For natural, local farmers like myself, these are encouraging times.
Farmers’ markets and buyers’ clubs are popping up everywhere. New books such as Michael Pollan’s Omnivores Dilemma and In Defense of Food and Nina Planck’s Real Food: What to Eat andWhy, cover stories such as Time magazine’s August 31 “The Real Cost of Cheap Food,” and movies such as “Fresh” and “Food, Inc.” are awakening consumers to the significant differences in real food as opposed to the food supplied by industrial agriculture.
Candidate Barack Obama told a reporter for Time shortly before the presidential election that “our entire agricultural system is built on cheap oil.” Pollan stated in a compelling op-ed in the New York Times, September 10, “Our success in bringing health care under control ultimately depends on whetherWashington can summon the political will to take on and reform a second, even more powerful industry: the food industry. The American way of eating is the elephant in the room in the debate over health care.”
Both comments are timely and challenge us to think.

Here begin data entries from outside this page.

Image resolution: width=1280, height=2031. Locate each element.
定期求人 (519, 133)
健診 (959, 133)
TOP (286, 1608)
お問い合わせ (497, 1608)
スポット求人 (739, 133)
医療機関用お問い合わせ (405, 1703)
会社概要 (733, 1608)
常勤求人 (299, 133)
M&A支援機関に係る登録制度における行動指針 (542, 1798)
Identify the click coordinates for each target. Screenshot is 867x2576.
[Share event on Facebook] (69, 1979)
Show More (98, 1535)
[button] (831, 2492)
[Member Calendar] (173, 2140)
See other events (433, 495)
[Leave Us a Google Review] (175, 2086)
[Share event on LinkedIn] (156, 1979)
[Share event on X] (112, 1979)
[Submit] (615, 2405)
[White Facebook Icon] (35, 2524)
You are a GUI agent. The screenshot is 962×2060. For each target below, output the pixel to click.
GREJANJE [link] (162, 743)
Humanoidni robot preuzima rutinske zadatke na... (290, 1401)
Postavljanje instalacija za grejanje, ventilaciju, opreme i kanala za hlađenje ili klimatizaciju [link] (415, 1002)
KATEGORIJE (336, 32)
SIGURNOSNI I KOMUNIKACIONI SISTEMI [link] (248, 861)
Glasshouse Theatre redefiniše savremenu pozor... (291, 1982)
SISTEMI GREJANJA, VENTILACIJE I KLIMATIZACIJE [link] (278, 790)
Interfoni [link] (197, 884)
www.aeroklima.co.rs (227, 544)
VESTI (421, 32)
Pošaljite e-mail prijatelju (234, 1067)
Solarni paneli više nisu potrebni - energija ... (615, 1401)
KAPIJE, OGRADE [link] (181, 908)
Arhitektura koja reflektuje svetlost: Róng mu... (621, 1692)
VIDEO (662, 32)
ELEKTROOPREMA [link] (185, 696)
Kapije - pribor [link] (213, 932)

The ecological conversation that draws the lines of connection between “a hamburger and the price of oil or between the vibrancy of life in the soil and the health of the plants and animals (that) people are eating from that soil” (Pollan) has been around at least since the 1960s. Sir Albert Howard, the British agronomist, challenged scientists, farmers and medical researchers to look at “the problem of health in soil, plant, animal and man as one great subject. ”Wendell Berry observed simply, “eating is an agricultural act.”
He added in Conservationist and Agrarian, 2002, “Why should conservationists have a positive interest in ... farming? There are lots of reasons, but the plainest is: Conservationists eat. To be interested in food and not in food production is clearly absurd. Urban conservationists may feel entitled to be unconcerned about food production because they are not farmers. But they can’t be let off so easily, for they are all farming by proxy. They can eat only if land is farmed on their behalf by somebody somewhere in some fashion. If conservationists will attempt to resume responsibility for their need to eat, they will be led back fairly directly to all their previous concerns for the welfare of nature.”
The participants in the 2009 Rappahannock Farm Tour hope that you have fun while learning more about the links between soil and health of animals, plants and people, keys to a sustainable environment.